# new puter...which popup stopper to use?



## joanied (Jul 11, 2002)

Hi all,

I am getting a new puter for Christmas (Santa must luv me!!)
It's a Dell Desktop Dimension 2400. It comes with McAfee.
What I'd like to know is...what pop up stopper would run best on this system, that won't conflict with McAfee and my other nasties programs.
In my present puter I have the following installed and plan on keeping them with the new puter:
I have McAfee AV now with it's spam killer & firewall.
Script Sentry
AdAware 6
Spybot S&D
Tauscan

I would very much appreciate any advice or suggestions!!
Thank you very much


----------



## BillC (May 29, 2003)

Have a look at this page with several free and paid products. Look here Then you can test them out.


----------



## Schnitzu (Jun 5, 2003)

I use MyIE2 for my browser. It has a pop-up blocker built in (as well as a number of other features). MyIE2 is a shell for IE, so you still have all the IE functions (favorites, any tool bars you have installed, etc.) but you get much more functionality. It is free too.

http://www.myie2.com/

I have also seen people say that the Google tool bar has a good pop-up stopper in it. I don't use it though, so I can't vouch for it.


----------



## McTimson (Aug 16, 2002)

I would get the Google toolbar if you want to use IE, no need for another program, it's just an add-on to Internet Explorer. Personally, I use Avant Browser, which is a browser based off of IE, but it has tabbed windows, a built-in popup blocker, and other features as well.


----------



## It Wasn't me (Nov 11, 2003)

Hi Joanied
You may not be able to use Spybot or Ad-Aware any longer if you get a new Dell you may want to read this....http://forums.techguy.org/t184904/s.html


----------



## guilo (Dec 9, 2003)

Google toolbar works great.


----------



## brite750 (Mar 16, 2002)

IWM, isn't that just precious. It sounds like Dell is being paid to put some spyware on their pcs by someone, and if you run Adaware or S&D you'll wipe it off, thus defeating the purpose and probably violating some contract, so they can't legeally advise you about it. I've got a Dell at work, and run anti-spyware all the time......oops.
Oh, by the way, I use free Popup stopper, seems to work alright.


----------



## GoJoAGoGo (Dec 26, 2002)

I use CleanMyPC Popup Blocker. After installing this program, it will appear in your toolbar.
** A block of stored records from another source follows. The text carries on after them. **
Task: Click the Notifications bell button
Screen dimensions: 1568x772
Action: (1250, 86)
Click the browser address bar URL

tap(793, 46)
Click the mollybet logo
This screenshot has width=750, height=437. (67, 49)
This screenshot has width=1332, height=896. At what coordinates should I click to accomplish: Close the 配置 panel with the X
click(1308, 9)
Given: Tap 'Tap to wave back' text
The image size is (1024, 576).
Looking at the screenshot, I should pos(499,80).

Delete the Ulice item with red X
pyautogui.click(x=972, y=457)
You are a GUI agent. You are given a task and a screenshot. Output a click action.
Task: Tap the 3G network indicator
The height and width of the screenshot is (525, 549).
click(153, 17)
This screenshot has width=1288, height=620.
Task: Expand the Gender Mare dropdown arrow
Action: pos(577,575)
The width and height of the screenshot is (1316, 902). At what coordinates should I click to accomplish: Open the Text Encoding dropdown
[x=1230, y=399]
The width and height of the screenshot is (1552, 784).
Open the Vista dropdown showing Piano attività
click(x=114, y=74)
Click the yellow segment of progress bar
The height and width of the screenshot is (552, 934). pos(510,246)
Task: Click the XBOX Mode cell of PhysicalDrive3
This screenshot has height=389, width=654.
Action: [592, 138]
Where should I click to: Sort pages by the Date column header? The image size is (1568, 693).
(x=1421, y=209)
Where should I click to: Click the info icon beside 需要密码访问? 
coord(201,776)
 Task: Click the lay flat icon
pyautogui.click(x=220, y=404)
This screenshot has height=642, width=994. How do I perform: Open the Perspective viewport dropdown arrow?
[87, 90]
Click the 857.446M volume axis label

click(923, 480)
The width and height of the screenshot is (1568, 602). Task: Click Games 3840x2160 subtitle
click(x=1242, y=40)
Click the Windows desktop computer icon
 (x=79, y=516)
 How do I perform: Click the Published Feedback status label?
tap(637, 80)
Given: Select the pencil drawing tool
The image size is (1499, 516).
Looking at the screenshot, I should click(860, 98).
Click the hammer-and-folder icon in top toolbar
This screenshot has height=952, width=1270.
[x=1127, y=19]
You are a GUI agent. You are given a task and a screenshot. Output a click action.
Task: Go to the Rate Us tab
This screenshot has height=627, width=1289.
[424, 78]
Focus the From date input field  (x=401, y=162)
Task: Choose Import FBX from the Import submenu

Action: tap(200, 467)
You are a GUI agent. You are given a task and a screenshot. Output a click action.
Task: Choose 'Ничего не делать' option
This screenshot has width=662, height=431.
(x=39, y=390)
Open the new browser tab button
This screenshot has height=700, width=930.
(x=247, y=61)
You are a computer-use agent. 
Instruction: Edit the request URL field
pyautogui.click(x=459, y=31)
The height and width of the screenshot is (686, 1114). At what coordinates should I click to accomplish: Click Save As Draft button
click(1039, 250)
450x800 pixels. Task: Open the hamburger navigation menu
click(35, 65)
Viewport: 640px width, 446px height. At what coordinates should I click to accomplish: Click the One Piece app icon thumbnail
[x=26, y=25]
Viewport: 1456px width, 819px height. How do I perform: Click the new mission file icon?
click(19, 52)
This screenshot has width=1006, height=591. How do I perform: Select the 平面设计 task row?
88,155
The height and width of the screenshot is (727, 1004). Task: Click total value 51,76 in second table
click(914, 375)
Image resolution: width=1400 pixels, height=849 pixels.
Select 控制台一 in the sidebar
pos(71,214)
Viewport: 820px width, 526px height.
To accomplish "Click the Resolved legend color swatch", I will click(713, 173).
The program will remove the popup ad immediately and won't flash the ad for a split second like most popup blockers do.

http://www.registry-cleaner.net/pop-up-blocker.htm


----------



## starman2002 (Jul 11, 2003)

The Google Toolbar works great for me.


----------



## Saint Anger (Jul 18, 2003)

If you prefer to stick with Internet Explorer, 
I'd get the Google Toolbar.

-or-

Use Firebird, with a built-in pop-up blocker 
(and a built-in Google search box if you want it). Works great.

http://www.mozilla.org/products/firebird/


----------



## K7M (Feb 27, 2000)

I use Netscape 7.1 with their pop-up stopper. Works fine and it's free.


----------



## Guest (Dec 31, 2003)

google toolbar rocks!!


----------



## stocker340 (Oct 8, 2002)

Best pop up blocker there is and free!
No tool bar either

http://www.kolumbus.fi/eero.muhonen/FS/Download.htm


----------



## GoJoAGoGo (Dec 26, 2002)

I tried the EMS Free Surfer mk II Popup Blocker and I thought it did a good job by doing a clean block without flashing the ad for a split second like some Popup Blockers do. My only negative was it used alot of System Resources for a small program.

So I'll stick with the CleanMyPC Popup Blocker as I described in Post # 8. It's a small program and uses very little System Resources.


----------